(Records excerpted from a collection)
┌────────
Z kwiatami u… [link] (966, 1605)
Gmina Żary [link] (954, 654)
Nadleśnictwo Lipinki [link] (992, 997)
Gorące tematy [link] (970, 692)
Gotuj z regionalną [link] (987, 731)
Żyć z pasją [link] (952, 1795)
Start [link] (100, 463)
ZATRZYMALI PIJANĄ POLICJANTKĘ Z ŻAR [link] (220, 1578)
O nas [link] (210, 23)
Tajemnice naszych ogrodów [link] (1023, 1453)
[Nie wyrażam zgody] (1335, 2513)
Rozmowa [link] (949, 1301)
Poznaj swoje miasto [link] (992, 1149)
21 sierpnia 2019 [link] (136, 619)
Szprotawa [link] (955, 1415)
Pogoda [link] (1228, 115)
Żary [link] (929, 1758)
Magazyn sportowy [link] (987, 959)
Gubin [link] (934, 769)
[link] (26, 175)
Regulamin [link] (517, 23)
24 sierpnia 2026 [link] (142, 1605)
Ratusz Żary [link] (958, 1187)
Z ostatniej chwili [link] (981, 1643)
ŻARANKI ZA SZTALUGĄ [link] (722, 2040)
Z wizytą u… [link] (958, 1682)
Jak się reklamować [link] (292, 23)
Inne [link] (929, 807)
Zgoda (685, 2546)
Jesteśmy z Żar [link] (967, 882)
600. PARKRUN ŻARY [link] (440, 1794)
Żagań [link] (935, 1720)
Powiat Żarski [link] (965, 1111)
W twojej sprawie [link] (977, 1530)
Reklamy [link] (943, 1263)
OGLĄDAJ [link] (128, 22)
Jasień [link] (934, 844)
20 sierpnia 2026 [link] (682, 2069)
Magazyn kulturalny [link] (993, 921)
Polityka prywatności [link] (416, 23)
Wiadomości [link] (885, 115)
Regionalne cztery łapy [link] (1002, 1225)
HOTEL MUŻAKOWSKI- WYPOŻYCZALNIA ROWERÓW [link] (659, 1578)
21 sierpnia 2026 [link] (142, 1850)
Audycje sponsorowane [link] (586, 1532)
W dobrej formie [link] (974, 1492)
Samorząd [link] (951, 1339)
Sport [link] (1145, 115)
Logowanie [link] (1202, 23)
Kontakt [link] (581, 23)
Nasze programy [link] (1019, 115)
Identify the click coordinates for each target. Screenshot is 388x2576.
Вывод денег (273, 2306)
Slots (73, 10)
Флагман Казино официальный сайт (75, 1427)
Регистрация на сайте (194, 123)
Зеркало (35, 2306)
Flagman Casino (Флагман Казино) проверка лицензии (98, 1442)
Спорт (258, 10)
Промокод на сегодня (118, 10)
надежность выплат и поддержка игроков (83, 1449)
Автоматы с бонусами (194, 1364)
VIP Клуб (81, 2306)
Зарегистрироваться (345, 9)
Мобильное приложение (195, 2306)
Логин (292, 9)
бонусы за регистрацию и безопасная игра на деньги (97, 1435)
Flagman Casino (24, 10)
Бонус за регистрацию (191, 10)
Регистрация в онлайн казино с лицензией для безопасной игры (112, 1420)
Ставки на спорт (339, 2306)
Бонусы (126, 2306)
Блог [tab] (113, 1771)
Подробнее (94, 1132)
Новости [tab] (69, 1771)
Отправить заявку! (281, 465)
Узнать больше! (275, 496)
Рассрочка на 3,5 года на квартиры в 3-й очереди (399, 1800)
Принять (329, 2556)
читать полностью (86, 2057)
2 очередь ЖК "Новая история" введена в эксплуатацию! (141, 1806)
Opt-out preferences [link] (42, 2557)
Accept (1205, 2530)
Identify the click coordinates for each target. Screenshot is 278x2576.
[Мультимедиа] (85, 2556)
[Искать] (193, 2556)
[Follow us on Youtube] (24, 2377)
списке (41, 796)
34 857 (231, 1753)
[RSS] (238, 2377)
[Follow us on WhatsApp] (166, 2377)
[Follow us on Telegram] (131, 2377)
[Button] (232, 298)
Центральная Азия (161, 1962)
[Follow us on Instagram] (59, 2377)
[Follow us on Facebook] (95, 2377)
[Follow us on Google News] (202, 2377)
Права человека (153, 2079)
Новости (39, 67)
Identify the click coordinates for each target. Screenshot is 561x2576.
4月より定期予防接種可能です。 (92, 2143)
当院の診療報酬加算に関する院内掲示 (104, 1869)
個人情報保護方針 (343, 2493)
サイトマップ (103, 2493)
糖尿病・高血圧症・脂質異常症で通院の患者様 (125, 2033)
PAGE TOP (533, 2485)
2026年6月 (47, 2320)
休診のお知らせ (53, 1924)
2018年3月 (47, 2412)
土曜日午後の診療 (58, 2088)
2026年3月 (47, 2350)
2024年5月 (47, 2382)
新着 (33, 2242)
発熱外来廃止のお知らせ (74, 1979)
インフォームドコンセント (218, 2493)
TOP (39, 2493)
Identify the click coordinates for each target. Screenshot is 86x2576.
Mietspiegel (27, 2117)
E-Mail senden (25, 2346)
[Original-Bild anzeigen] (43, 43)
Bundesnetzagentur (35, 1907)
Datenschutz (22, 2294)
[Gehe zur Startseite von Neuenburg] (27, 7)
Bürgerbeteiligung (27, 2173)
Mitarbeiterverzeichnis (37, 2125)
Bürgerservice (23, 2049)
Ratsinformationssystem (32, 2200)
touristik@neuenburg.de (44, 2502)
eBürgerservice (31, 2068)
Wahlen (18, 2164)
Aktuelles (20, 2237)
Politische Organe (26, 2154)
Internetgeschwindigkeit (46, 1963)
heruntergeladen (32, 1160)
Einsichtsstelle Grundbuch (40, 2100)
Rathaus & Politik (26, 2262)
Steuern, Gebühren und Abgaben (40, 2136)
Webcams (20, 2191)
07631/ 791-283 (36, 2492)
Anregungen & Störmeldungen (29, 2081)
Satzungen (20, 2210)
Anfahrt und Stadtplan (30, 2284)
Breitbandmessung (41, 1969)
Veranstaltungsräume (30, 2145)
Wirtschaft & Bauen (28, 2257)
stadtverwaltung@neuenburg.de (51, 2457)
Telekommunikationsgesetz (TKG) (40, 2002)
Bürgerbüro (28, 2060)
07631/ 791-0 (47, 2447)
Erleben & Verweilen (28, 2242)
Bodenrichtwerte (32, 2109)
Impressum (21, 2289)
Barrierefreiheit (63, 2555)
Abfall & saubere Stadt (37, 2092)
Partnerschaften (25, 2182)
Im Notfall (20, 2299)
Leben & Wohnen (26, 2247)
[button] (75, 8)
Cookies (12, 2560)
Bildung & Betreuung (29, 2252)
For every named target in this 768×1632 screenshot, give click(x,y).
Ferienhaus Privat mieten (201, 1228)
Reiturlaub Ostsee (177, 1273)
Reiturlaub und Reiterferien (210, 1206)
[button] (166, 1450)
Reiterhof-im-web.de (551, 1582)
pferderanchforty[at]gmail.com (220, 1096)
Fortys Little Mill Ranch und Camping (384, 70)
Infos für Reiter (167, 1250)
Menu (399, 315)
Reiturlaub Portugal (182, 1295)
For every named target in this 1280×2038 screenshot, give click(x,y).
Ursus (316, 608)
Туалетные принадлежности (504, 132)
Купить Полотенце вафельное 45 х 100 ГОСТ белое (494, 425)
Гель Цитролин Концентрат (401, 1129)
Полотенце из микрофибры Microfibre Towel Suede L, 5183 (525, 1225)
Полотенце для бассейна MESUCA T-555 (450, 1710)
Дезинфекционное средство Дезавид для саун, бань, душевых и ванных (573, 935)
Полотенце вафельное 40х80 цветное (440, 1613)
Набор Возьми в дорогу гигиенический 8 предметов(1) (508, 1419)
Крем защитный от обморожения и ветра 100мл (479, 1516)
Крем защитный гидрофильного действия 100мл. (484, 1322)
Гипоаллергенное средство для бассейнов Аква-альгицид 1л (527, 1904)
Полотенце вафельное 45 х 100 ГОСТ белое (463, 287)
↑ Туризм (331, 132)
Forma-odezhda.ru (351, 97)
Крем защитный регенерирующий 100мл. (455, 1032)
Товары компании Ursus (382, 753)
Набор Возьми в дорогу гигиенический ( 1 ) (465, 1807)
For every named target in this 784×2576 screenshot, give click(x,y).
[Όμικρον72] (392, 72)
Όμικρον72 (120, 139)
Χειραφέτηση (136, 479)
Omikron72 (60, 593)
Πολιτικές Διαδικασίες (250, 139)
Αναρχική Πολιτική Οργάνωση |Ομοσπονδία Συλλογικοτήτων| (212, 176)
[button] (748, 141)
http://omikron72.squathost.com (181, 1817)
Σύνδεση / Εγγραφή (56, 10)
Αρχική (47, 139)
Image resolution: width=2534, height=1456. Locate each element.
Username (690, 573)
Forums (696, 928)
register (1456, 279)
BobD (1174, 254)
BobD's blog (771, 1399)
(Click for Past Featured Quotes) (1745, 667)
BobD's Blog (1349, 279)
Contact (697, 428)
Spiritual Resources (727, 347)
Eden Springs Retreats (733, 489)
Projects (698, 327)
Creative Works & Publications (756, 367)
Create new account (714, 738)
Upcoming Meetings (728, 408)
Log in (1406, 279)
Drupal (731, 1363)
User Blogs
└────────
__Problem description__
Return only the number of lines in the preceding records that contain the string "регистрацию".

__Answer to this task__
2